As it turns out, miracles tend not to happen for a reason. The story isn’t over yet, of course; we will see whether Musk has done any real long-term good once things finally shake out (and perhaps if he reforms his own worst impulses). But I have seen for the most part only minuscule and often fake savings to justify such confidence to date. I instead see an egotist driven by his celebrity to knowingly adopt suboptimal methods in order to juice his own personal popularity. And while some of my readers may not have gotten tired of Musk’s antics, they are going to have to defer to their president, Donald Trump, who clearly has. The boom has been lowered.
Musk’s approach is governed by his two most obvious flaws: obsessive-compulsive tunnel vision and an unquenchable desire for public praise and attention. The combination of the two has, insofar as can be appreciated from a social media distance, made him liable to focus on flashy “viral” savings he can tout on his own platform or slip into Trump’s address to a joint session of Congress rather than on anything substantive. (It is a remarkable yet true observation that, with monetization on X, Elon has literally bought himself a paid online cheering section.) When he occasionally turns to the real magnitude of his task, he then zeroes in on crudely destructive, broad cuts in staff — cuts usually targeted, without any greater nuance, at government agencies already deemed suspect.

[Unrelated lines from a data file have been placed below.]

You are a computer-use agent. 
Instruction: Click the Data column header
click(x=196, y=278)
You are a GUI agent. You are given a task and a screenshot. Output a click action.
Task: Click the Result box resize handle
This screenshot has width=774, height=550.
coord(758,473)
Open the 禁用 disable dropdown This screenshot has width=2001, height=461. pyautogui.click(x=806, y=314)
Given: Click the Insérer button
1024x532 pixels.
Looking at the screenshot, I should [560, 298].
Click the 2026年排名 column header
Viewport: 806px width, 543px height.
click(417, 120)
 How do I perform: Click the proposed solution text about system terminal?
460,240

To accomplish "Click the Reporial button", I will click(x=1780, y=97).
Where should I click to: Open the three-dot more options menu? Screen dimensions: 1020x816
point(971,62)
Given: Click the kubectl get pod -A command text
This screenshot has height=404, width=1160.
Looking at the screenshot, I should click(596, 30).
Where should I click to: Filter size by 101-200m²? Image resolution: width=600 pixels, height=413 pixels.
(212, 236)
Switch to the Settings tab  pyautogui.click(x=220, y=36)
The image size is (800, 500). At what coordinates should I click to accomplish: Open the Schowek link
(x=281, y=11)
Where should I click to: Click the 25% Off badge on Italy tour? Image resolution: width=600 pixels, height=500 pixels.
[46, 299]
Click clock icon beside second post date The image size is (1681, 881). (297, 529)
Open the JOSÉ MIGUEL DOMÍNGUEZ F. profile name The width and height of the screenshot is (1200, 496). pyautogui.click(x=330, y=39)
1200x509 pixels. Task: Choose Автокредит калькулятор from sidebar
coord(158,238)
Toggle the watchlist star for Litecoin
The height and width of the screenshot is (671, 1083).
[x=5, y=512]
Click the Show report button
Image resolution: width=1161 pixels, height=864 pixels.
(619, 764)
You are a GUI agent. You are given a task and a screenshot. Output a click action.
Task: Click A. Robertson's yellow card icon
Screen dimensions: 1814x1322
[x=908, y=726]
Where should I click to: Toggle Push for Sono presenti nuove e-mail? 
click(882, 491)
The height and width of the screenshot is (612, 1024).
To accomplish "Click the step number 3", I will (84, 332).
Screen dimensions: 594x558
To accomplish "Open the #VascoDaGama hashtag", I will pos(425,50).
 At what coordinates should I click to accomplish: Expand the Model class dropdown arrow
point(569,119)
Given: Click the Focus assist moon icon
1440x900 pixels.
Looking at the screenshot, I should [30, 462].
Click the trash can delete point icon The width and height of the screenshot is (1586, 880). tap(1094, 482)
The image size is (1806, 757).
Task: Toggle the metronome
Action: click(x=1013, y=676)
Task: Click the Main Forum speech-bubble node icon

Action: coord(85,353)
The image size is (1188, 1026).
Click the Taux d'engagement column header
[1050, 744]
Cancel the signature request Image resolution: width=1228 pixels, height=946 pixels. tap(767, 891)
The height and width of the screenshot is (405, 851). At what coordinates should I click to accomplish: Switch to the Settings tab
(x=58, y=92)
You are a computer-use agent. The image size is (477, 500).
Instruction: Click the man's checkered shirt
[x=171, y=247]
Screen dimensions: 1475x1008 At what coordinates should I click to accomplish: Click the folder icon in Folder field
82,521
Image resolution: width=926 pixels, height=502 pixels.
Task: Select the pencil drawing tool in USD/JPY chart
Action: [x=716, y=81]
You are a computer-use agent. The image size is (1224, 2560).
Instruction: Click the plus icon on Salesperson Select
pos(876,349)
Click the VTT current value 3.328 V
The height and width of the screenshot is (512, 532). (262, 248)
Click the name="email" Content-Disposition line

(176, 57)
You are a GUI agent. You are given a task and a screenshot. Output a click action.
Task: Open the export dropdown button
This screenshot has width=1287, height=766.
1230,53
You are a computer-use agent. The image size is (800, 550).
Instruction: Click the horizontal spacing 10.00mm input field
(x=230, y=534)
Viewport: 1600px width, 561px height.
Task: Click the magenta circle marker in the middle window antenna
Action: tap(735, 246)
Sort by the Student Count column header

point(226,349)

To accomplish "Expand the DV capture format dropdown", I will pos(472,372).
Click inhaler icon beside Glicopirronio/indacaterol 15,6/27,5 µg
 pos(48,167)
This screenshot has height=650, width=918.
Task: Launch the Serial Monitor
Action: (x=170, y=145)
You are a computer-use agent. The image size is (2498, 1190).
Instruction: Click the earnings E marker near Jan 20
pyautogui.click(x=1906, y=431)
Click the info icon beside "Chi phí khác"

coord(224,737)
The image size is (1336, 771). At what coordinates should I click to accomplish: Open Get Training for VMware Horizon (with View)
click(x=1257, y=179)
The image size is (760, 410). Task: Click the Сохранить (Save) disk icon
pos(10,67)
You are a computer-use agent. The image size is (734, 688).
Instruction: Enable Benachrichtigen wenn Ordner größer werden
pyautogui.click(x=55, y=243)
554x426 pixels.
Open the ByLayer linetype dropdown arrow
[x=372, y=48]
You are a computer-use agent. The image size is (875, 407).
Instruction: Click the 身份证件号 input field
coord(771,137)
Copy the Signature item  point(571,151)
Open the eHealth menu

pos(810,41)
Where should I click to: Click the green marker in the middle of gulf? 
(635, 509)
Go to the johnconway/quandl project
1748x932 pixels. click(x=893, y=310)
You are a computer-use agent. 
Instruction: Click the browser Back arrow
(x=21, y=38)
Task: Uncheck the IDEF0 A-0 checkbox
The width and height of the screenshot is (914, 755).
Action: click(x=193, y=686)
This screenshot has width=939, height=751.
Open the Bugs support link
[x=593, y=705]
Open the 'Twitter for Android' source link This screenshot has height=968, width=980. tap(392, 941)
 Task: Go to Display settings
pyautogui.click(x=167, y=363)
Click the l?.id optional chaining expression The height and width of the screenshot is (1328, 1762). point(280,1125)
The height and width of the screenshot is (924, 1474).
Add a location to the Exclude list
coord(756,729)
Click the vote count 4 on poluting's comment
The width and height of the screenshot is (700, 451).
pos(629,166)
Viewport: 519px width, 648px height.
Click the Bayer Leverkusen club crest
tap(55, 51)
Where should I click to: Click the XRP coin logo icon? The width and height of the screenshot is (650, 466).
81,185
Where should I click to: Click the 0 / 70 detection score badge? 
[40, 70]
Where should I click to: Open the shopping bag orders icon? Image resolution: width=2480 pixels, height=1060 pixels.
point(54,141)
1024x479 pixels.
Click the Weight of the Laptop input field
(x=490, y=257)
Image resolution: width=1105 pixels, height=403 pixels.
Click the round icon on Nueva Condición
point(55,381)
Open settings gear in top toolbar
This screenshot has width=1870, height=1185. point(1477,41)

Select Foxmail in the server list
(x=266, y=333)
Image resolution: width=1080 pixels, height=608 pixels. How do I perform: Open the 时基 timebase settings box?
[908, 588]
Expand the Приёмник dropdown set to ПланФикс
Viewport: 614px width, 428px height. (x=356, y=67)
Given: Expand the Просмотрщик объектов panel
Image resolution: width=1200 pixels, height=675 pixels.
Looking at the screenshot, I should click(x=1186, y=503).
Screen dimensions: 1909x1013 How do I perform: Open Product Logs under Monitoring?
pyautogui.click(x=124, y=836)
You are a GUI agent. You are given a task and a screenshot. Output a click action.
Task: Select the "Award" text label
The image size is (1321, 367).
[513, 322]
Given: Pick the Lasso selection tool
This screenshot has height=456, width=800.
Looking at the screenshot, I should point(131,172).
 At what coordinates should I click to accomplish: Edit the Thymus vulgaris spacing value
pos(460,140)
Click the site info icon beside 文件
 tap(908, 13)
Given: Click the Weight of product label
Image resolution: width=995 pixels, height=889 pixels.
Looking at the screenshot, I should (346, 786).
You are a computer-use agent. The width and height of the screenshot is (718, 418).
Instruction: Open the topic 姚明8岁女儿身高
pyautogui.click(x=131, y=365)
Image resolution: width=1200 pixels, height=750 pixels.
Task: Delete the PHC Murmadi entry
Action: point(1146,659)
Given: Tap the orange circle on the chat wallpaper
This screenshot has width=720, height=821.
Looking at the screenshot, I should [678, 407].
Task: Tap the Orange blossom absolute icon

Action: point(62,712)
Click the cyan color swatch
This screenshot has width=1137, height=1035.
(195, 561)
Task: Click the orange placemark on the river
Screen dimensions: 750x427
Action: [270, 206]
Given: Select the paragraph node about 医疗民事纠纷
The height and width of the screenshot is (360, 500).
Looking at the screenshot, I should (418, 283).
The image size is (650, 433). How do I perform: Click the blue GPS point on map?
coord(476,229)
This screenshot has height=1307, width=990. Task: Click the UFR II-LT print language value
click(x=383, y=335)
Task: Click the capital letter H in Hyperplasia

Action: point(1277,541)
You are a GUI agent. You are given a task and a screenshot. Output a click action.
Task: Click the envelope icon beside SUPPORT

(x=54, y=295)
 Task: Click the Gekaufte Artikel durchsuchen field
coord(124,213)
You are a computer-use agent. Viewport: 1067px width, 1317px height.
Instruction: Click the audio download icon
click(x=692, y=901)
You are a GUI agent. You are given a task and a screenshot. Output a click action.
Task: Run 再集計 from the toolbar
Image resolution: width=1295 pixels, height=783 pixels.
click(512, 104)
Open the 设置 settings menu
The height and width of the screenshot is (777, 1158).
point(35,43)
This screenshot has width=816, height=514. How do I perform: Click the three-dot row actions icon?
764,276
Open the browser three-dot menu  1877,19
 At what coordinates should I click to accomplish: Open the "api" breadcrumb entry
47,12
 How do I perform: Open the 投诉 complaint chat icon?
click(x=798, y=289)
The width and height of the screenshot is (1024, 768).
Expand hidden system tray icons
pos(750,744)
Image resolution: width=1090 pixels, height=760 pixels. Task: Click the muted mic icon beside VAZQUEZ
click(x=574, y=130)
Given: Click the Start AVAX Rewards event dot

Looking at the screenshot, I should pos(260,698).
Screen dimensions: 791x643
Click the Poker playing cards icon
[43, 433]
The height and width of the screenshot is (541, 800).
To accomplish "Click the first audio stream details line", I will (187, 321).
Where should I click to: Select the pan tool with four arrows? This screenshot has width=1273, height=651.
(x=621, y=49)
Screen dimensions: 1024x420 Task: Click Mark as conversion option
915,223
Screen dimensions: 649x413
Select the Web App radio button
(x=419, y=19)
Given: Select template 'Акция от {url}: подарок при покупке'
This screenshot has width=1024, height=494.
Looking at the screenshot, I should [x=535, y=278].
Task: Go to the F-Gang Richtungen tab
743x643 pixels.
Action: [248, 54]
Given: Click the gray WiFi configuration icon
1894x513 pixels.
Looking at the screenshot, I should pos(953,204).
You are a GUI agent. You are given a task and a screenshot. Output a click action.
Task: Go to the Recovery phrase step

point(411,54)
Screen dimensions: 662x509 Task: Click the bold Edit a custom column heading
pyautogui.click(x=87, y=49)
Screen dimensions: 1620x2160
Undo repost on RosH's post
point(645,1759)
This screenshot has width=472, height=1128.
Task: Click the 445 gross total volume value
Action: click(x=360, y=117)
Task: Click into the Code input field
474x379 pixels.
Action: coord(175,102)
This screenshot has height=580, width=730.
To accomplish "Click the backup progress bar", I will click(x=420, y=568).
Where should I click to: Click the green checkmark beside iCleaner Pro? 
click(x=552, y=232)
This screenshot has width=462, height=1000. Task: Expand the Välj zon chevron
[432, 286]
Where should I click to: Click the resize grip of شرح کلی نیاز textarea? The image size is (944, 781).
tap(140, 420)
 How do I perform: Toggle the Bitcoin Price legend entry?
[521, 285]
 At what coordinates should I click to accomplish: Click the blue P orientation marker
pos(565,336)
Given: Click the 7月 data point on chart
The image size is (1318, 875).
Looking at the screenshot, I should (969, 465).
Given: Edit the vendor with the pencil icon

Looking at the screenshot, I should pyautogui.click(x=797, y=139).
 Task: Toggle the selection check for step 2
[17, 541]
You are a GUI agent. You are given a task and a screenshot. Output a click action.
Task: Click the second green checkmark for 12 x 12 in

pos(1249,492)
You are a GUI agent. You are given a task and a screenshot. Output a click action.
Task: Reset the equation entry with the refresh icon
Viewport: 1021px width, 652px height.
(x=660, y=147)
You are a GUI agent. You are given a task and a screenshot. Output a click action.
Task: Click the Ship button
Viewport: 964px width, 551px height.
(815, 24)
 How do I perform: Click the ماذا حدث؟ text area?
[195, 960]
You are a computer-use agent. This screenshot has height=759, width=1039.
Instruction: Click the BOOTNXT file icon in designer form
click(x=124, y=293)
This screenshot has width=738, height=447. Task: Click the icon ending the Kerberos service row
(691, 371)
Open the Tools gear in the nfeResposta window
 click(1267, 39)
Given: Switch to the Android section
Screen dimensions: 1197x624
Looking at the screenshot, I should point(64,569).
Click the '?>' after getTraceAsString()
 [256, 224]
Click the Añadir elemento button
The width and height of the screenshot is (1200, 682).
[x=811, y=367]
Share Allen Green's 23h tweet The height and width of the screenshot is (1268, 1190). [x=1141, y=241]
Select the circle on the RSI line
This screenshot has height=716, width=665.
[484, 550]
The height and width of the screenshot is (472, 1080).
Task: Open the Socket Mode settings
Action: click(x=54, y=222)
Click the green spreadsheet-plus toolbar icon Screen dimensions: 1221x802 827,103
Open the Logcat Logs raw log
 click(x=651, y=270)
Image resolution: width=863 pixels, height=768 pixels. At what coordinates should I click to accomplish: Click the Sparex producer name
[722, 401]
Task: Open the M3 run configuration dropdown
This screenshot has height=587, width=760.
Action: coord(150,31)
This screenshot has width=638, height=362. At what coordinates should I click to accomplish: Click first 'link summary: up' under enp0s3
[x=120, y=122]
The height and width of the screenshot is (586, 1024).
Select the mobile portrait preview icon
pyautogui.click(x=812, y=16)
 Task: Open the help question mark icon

Since the easiest staff to immediately lay off are new hires (older veterans have strong civil service protections), he’s simply laid almost all of them off first — with disastrous results, as these were precisely the people who actually did much of the work.
Old fans of The Wire will note that Musk’s approach would fit in eerily well if he were trying to earn promotion within the Baltimore Police Department: The politicians demand you meet artificial numbers, so policy becomes focused on “making the numbers” (even if that sometimes includes simply making up the numbers.) I want to see government not merely downsized but ideologically purged of its inherently progressive nature. But stupid, broad-brush cuts are no way to accomplish either of these tasks. Trump himself, at his cabinet meeting, was very clear on this specific point. “It’s very important that we cut levels down to where they should be, but it’s also important to keep the best and most productive people.” Sometimes the rolling chaos of serial updates from the Trump administration is hard to depend on — hey, just ask the markets these days! — but for once I believe the news is real: Elon Musk has been yanked back.